There are very few online platforms that exist that do not retain some power to exclude people. It seems bizarre to me to suggest otherwise.


Like I said, the ability to exclude toxicity is quite important.
But it seems just as bizarre to me to include such a power as currently worded.

There is no requirement of due diligence, there is no provision for accountability for decisions made, there aren't even any guidelines as to why that clause would be used in the first place.

It's a legally enforceable license. I'm not sure how else it could be worded other than bluntly? I don't think anyone wants Mozilla to be taken to court because someone doesn't like that they got banned.

I really don't think the justice system should be moderating forums. They've got enough to do.


My issue is not that the wording is blunt, that's perfectly fine.

My issue is that, should Mozilla (or apparently the moderation teams) ever decide on a whim to ban from either URLO or IRLO, that's legally the end of the story. Sorry, no recourse for you, not even the possibility of some sort of way forward.
This issue on its own is one thing, but then I take into account that the more one engages with either forum in good faith (as by far most people tend to, from what I've seen so far), the more one has an actual investment to lose. In time, in effort, and potentially in documented solutions to real-world problems people have had.
If financial investments are nothing to sneeze at, then neither are investments by other means.

Again, I'm not saying the moderation team / Mozilla would currently ban good faith members of either forum. I'm saying that the potential for abuse is more than clearly there, and just thinking about that made the hairs on my neck stand up.

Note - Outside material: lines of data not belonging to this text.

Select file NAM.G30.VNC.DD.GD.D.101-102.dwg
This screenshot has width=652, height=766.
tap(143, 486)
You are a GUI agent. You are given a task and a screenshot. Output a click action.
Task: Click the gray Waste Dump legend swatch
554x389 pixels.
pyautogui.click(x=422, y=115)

This kind of verbiage is standard in terms of service. See reddit:

We reserve the right to modify, suspend, or discontinue the Services (in whole or in part) at any time, with or without notice to you. Any future release, update, or other addition to functionality of the Services will be subject to these Terms, which may be updated from time to time. You agree that we will not be liable to you or to any third party for any modification, suspension, or discontinuation of the Services or any part thereof.

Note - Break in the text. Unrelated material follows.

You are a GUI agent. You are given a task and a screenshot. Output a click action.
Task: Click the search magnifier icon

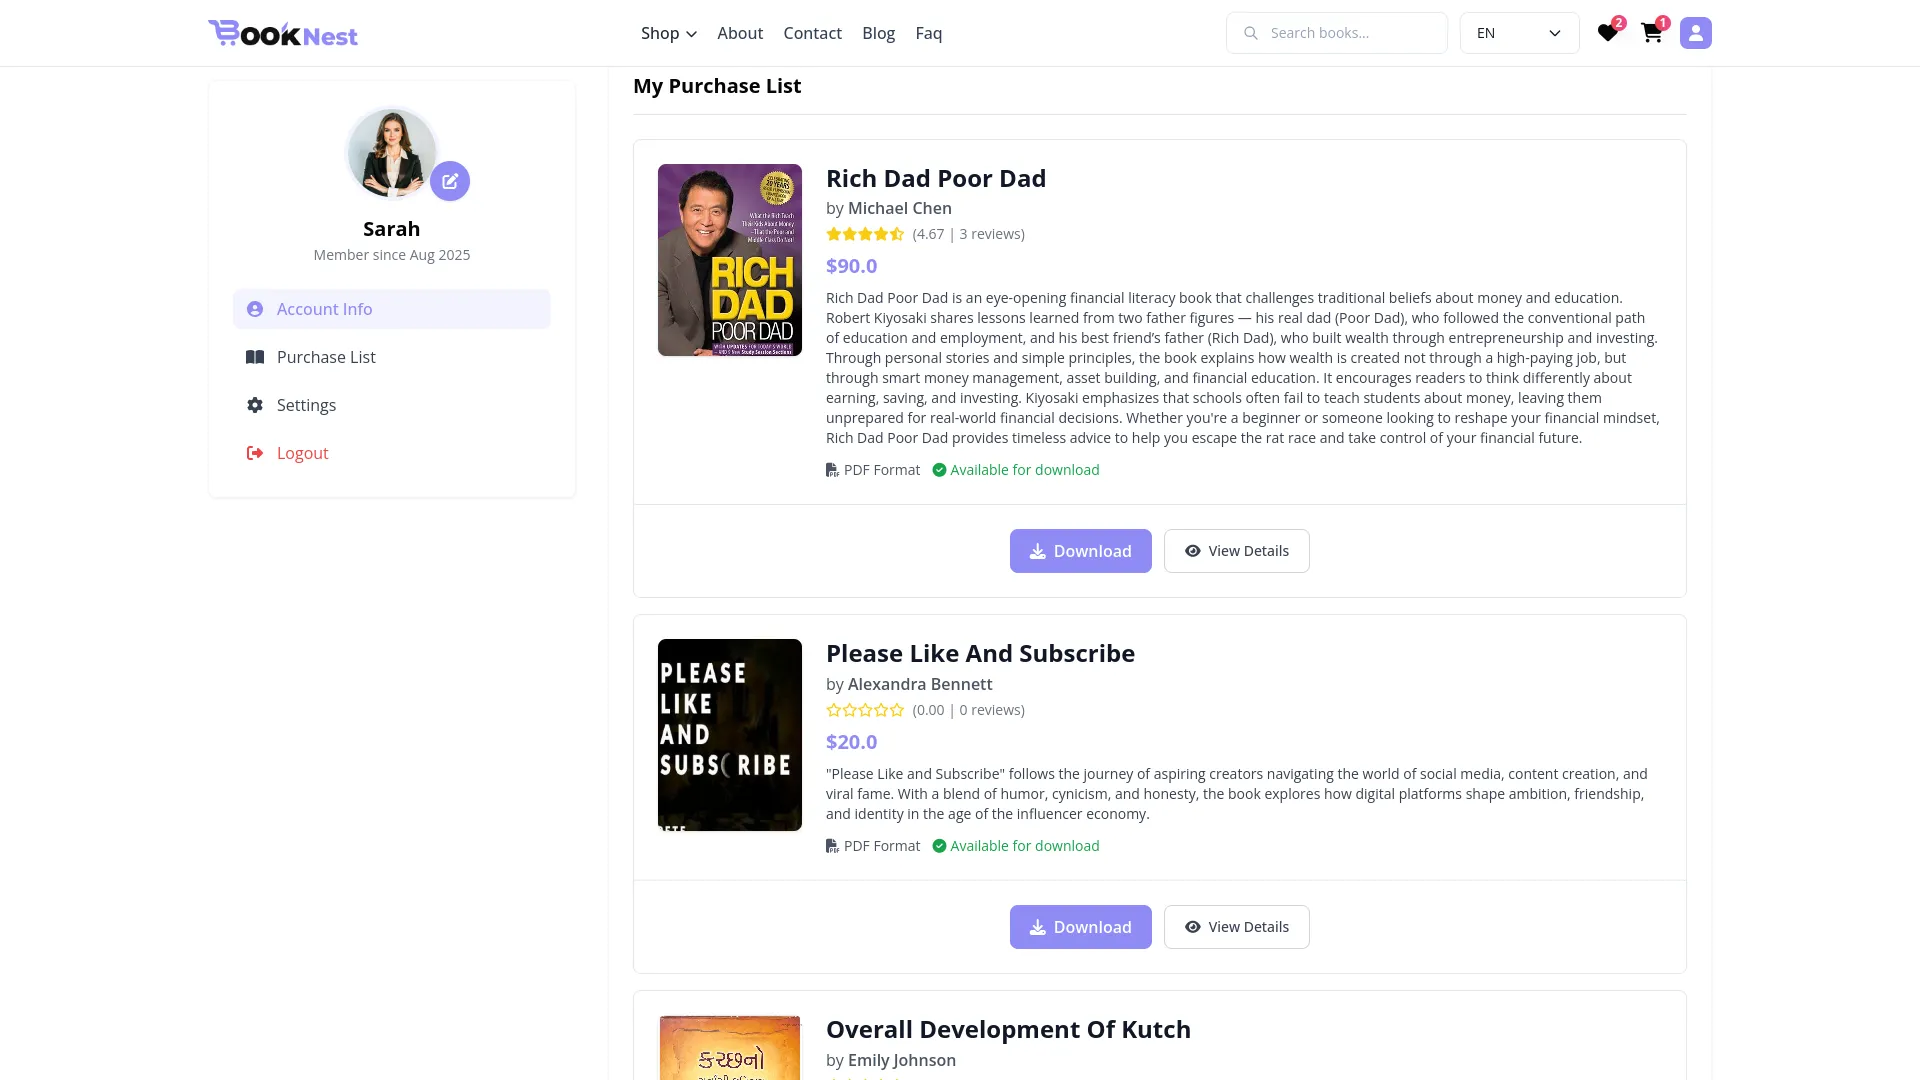pos(1250,33)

We may suspend or terminate your account or cease providing you with all or part of the Services at any time for any or no reason, including, but not limited to, if we reasonably believe: ...


GitHub has the right to suspend or terminate your access to all or any part of the Website at any time, with or without cause, with or without notice, effective immediately. GitHub reserves the right to refuse service to anyone for any reason at any time.

It's a legal document, it's going to be blunt, and it's going to reserve a clear set of rights as opposed to something fuzzy that requires a legal definition of disruptive behavior.

I mean, yes, that's the point, it would be bad if every time someone was banned they could threaten to sue. There is no legal recourse. There is recourse, however: you can, of course, contact the moderation team and talk with them.


Even if law is not on your site for being banned for no reason, there is always the possibility of starting a public shitstorm (if all other options have been exhausted). I'm fairly confident in my opinion, that Mozilla does not want to have bad PR. Therefore, moderators will most likely not ban for no reason and get away with it.